High-temperature oxidation follows parabolic kinetics when growth is diffusion-limited: oxide thickness x grows as x² ∝ t. The rate constant increases exponentially with temperature through an activation energy of ~100–150 kJ/mol for diffusion through the oxide. Parabolic oxidation enables lifetime prediction; understanding oxidation kinetics guides development of oxidation-resistant alloys and coatings.
Most metals are thermodynamically unstable in air — iron, aluminum, nickel, and copper all have lower free energy as oxides than as pure metals. What keeps iron from rusting instantly is not thermodynamics but kinetics: the reaction is limited by how fast atoms can reach the reaction site. At room temperature, diffusion is too slow to matter much.
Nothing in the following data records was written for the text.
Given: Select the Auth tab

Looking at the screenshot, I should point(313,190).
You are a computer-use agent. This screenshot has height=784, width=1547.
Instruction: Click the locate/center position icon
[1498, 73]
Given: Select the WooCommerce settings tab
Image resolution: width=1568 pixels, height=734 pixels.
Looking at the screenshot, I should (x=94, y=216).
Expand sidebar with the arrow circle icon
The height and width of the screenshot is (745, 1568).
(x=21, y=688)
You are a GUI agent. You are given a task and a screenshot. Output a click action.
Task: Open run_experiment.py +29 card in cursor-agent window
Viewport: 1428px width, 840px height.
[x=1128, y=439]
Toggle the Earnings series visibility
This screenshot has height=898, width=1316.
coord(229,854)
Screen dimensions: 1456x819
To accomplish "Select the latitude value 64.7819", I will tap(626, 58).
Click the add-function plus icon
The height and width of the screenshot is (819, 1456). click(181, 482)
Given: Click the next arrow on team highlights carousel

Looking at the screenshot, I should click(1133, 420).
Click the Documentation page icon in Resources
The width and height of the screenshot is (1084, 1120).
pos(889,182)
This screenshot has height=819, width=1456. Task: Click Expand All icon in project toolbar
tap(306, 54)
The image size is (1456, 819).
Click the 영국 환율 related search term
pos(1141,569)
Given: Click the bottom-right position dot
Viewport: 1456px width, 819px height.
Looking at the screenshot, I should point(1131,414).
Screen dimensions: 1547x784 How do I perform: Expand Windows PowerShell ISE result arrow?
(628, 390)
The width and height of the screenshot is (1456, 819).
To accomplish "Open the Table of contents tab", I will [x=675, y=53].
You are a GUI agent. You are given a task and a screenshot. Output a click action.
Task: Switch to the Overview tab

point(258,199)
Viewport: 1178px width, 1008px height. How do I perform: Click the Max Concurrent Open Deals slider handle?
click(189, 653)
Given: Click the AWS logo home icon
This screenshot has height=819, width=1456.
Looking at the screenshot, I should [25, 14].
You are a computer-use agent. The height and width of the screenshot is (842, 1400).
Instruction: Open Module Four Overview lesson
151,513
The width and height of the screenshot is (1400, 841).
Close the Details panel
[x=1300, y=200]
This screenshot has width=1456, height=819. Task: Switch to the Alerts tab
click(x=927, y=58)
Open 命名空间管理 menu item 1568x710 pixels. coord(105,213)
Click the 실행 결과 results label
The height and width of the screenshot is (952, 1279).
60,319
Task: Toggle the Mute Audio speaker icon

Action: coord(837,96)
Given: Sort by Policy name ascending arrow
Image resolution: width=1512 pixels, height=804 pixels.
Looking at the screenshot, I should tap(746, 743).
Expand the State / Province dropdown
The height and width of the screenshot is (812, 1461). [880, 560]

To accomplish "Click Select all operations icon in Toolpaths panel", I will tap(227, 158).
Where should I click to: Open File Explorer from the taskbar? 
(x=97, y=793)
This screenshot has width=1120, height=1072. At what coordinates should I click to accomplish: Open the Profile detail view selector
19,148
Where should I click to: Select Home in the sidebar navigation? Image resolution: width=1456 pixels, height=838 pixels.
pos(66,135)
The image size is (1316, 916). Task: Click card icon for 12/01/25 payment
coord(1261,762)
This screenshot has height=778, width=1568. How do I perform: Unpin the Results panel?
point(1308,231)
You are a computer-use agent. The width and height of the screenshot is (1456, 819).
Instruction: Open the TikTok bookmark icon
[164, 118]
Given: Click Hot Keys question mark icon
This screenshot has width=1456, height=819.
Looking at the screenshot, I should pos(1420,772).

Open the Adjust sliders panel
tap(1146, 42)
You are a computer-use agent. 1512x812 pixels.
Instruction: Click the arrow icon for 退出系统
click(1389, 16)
At high temperatures — combustion chambers, gas turbine blades, furnace components — diffusion accelerates dramatically and oxidation becomes a critical engineering concern. Your prerequisite on diffusion in solids is the essential tool for understanding what controls the rate and how to slow it down.
When a clean metal surface first contacts oxygen, a thin oxide layer nucleates and grows almost instantly because oxygen has direct access to fresh metal. This initial burst of rapid growth quickly covers the surface with a continuous, adherent oxide scale. Once that scale forms, continued oxidation requires either oxygen anions diffusing inward through the oxide to reach fresh metal at the metal-oxide interface, or metal cations diffusing outward through the oxide to react with oxygen at the oxide-gas interface. Either way, growth is now gated by solid-state diffusion through an ever-thickening barrier — the scale acts as its own protection.
This is precisely where the parabolic law emerges. The diffusion flux through the scale is proportional to the concentration gradient divided by the scale thickness x (Fick's first law: J ∝ ΔC/x). But this same flux is what grows the scale: dx/dt ∝ J ∝ 1/x. Rearranging gives x dx = k dt, which integrates to x² = 2kt — thickness grows as the square root of time. The physical meaning is self-inhibiting growth: as the scale thickens, it becomes a longer diffusion path, so growth slows. Doubling the exposure time increases scale thickness only by a factor of √2, not 2. This is why parabolic oxidation is actually a relatively benign kinetic regime — it is self-limiting.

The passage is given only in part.